Tennis tournament in Medellín, Colombia

The 2017 Claro Open Medellín was a professional tennis tournament played on outdoor clay courts. It was the 14th edition of the tournament, which was part of the 2017 ATP Challenger Tour. It took place in Medellín, Colombia, between 11 and 16 July 2017.
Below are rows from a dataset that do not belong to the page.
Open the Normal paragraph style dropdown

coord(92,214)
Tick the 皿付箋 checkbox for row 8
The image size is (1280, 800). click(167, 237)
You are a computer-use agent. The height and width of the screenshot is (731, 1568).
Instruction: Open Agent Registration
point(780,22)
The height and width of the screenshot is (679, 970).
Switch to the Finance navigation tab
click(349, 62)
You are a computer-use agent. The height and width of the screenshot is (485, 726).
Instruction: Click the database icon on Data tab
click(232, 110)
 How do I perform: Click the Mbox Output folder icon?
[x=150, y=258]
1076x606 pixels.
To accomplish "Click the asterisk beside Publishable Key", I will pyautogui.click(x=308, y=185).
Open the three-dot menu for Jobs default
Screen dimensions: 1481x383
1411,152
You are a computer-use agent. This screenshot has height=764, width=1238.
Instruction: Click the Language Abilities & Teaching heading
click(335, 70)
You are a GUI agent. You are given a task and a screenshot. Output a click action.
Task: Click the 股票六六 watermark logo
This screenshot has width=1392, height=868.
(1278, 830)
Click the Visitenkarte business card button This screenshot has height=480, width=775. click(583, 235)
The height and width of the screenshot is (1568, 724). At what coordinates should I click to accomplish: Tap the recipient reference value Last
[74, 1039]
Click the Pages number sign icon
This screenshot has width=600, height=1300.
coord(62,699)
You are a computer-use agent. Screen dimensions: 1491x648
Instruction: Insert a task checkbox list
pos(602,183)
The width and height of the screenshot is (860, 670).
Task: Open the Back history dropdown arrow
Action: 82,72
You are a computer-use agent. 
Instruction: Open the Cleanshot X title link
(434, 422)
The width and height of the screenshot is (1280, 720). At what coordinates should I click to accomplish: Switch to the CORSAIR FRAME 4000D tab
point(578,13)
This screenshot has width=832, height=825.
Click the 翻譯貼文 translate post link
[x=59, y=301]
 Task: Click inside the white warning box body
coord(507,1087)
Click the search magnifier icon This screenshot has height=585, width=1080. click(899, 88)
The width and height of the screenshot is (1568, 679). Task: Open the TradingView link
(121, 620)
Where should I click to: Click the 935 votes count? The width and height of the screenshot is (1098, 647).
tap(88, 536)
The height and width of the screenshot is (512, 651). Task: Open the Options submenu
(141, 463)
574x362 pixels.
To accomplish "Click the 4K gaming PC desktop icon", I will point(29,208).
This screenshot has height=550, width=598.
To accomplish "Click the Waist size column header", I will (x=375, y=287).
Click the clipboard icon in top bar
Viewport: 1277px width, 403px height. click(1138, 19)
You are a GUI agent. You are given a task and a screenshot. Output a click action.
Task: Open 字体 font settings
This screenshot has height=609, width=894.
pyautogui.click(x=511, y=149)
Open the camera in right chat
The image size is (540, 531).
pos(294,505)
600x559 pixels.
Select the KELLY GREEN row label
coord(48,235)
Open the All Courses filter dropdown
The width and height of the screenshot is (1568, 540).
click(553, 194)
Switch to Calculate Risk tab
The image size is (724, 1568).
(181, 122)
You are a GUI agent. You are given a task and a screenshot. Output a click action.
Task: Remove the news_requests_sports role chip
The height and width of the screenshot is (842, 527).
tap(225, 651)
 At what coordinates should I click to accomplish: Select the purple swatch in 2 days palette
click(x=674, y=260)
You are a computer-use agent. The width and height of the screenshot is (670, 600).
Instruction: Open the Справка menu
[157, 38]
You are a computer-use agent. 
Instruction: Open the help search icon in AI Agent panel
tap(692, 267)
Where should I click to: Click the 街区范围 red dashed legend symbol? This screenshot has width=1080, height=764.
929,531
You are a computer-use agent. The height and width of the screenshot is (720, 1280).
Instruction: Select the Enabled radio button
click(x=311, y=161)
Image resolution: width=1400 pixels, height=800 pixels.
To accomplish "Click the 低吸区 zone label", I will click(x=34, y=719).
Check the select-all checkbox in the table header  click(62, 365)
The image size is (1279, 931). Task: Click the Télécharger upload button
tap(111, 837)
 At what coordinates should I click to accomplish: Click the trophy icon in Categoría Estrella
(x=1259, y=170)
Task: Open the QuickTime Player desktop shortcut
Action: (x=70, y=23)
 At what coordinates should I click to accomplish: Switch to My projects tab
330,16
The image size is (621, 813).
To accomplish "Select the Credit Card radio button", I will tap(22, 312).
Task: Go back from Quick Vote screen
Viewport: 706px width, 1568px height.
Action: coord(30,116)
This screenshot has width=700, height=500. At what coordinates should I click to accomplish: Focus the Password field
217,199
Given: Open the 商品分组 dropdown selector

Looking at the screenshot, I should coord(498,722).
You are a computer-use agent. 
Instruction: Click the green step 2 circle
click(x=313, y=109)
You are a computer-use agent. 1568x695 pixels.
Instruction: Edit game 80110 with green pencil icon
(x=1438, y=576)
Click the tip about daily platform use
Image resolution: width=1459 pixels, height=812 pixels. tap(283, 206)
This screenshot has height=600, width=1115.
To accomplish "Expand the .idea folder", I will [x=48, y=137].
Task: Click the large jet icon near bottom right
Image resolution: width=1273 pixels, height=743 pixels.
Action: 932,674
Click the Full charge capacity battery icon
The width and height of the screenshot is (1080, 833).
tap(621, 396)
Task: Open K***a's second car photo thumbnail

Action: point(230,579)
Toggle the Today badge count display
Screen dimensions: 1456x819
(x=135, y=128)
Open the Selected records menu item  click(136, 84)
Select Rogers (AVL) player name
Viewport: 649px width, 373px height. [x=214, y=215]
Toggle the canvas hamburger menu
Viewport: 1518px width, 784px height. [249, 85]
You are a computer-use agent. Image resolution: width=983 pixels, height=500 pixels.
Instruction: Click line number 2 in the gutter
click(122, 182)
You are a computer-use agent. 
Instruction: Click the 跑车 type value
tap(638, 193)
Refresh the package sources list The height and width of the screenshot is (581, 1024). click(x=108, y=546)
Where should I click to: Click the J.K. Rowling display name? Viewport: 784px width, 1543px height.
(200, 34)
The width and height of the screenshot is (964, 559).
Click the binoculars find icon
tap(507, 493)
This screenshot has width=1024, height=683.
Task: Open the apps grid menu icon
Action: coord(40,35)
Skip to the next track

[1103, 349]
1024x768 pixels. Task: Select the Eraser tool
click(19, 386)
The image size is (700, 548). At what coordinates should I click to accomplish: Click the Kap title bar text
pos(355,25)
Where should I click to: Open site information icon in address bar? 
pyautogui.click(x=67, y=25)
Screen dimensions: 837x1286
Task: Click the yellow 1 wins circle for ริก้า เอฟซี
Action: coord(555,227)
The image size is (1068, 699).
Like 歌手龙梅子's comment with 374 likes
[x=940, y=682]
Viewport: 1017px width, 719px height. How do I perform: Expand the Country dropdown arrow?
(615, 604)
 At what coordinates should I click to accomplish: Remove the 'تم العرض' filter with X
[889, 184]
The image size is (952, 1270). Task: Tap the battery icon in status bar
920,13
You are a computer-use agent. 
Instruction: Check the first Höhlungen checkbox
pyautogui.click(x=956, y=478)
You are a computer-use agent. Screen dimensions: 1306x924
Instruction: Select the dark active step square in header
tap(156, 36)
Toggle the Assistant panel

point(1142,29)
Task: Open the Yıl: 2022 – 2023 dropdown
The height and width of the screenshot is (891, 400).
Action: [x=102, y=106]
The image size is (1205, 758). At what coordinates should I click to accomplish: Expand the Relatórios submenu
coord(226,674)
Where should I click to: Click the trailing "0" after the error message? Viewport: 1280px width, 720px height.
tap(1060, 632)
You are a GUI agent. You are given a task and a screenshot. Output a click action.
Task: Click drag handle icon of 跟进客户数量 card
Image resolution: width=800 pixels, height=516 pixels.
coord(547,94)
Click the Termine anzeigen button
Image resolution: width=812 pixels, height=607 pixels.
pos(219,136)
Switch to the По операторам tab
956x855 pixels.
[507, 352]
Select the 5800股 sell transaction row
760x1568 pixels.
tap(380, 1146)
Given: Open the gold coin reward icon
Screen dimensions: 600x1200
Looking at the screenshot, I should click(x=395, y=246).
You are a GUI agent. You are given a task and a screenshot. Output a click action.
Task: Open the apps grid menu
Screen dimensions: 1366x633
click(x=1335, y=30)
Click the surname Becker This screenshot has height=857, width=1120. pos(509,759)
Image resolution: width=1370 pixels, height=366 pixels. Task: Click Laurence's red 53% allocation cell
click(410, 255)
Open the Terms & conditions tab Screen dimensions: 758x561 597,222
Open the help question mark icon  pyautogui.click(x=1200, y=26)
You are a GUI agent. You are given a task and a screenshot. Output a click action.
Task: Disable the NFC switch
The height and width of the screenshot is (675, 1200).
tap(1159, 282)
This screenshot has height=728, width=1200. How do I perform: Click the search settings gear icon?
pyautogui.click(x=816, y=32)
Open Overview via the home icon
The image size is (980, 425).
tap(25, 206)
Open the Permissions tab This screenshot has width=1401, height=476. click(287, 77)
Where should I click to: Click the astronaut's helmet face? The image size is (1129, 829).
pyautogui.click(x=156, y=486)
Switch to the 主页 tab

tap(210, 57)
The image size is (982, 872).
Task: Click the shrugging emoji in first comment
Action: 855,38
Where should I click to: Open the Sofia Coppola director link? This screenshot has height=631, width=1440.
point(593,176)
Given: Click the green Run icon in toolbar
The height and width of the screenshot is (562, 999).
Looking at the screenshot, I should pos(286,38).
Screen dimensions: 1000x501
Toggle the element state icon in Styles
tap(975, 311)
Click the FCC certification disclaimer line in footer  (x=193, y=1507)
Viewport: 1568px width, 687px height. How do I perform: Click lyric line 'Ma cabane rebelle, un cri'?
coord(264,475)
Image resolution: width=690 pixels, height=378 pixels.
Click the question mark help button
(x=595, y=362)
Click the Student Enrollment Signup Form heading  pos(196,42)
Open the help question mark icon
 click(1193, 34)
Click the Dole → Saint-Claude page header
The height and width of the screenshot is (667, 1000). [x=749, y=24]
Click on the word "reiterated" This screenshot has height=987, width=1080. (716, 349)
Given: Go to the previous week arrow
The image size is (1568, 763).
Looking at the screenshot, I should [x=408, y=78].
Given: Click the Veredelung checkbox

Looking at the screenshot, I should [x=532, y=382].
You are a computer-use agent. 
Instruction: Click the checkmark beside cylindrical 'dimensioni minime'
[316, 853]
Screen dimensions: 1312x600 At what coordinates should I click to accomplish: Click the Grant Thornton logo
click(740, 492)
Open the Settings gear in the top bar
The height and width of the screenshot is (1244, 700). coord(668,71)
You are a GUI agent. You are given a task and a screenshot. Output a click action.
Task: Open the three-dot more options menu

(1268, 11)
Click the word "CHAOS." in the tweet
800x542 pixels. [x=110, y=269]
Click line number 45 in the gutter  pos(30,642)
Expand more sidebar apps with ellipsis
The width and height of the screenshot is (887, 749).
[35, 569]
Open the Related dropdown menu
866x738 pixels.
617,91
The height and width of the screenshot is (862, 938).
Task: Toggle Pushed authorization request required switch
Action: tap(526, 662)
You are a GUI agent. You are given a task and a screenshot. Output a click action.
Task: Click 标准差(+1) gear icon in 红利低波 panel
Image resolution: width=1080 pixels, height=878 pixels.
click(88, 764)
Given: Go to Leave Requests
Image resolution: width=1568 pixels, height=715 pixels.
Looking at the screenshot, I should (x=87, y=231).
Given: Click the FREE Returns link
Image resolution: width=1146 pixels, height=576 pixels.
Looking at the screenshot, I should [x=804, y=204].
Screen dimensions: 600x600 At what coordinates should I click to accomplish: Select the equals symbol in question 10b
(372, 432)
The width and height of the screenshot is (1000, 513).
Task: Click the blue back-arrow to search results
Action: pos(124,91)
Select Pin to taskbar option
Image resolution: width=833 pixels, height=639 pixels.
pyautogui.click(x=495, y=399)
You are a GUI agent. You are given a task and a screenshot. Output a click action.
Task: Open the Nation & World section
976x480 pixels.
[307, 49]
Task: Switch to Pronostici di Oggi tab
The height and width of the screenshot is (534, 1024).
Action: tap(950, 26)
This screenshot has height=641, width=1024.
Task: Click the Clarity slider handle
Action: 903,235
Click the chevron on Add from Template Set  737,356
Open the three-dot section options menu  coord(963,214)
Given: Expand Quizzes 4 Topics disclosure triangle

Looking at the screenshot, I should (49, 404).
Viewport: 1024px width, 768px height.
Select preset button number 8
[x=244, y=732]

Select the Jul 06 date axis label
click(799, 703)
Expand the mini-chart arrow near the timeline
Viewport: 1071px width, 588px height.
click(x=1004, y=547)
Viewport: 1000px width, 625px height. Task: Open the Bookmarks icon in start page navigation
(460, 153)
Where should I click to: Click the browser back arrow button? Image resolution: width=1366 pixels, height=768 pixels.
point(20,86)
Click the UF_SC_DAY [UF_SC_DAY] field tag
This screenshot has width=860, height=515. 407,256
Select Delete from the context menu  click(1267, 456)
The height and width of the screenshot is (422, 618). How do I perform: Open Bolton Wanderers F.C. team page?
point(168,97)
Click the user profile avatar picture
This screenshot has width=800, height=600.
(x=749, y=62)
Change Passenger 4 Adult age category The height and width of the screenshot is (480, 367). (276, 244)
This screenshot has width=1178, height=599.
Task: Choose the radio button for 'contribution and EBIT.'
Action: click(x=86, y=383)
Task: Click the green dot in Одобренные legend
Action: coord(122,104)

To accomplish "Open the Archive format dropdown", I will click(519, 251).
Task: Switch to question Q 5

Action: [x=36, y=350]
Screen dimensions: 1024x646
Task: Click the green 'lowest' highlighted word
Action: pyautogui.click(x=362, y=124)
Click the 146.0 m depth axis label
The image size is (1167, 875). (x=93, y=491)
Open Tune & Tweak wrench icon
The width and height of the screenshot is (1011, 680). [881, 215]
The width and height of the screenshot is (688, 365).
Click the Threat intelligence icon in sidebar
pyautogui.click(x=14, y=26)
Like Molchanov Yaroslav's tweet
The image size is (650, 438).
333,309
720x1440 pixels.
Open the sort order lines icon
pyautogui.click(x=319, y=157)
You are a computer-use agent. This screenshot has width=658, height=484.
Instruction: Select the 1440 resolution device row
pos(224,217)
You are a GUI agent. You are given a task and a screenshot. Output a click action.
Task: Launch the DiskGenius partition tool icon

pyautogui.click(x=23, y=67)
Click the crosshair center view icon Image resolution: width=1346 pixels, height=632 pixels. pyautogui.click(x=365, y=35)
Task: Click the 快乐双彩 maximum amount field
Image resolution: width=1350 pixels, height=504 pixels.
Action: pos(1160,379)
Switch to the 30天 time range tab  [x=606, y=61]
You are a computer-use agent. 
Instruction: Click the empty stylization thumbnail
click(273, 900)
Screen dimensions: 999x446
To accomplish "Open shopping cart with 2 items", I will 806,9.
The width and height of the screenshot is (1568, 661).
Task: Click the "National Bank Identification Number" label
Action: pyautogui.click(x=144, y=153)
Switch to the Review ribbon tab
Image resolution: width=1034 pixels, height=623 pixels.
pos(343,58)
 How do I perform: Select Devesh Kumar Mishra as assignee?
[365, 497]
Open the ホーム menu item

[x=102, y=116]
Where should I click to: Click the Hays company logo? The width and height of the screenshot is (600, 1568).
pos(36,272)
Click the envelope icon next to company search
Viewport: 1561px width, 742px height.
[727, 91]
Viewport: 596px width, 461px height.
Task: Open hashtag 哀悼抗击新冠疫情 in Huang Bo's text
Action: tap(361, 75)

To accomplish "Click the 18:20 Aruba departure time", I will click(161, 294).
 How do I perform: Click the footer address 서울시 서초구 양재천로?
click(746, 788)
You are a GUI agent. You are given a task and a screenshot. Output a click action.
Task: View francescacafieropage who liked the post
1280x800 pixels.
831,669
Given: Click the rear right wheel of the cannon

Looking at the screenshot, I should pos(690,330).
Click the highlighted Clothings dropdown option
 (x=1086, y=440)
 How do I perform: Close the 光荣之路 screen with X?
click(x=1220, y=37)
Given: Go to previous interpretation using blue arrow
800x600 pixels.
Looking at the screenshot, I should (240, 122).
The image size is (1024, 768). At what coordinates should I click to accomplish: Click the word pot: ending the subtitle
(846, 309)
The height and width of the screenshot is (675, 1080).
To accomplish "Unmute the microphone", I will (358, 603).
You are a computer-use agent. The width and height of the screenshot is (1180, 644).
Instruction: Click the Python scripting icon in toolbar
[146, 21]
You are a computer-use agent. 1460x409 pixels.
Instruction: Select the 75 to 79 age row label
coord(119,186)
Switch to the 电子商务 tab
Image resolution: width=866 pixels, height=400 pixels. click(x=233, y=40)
==Singles main draw entrants==
===Seeds===

| Country | Player | Rank^{1} | Seed |
|---|---|---|---|
| DOM | Víctor Estrella Burgos | 96 | 1 |
| BAR | Darian King | 119 | 2 |
| BRA | João Souza | 150 | 3 |
| CHI | Nicolás Jarry | 182 | 4 |
| ESA | Marcelo Arévalo | 234 | 5 |
| ECU | Roberto Quiroz | 239 | 6 |
| DOM | José Hernández-Fernández | 247 | 7 |
| FRA | Maxime Hamou | 272 | 8 |

- ^{1} Rankings as of 3 July 2017.

===Other entrants===
The following players received wild cards into the singles main draw:
- ECU Gabriel Carvajal
- USA Charles Force
- COL Sergio Luis Hernández Ramírez
- COL Carlos Salamanca

The following players received entry from the qualifying draw:
- GUA Christopher Díaz Figueroa
- ARG Franco Emanuel Egea
- DOM José Olivares
- VEN David Souto

The following players received entry into the singles main draw as lucky losers:
- BOL Alejandro Mendoza
- CHI Michel Vernier

==Champions==
===Singles===

- CHI Nicolás Jarry def. BRA João Souza 6–1, 3–6, 7–6^{(7–0)}.

===Doubles===

- BAR Darian King / MEX Miguel Ángel Reyes-Varela def. CHI Nicolás Jarry / ECU Roberto Quiroz 6–4, 6–4.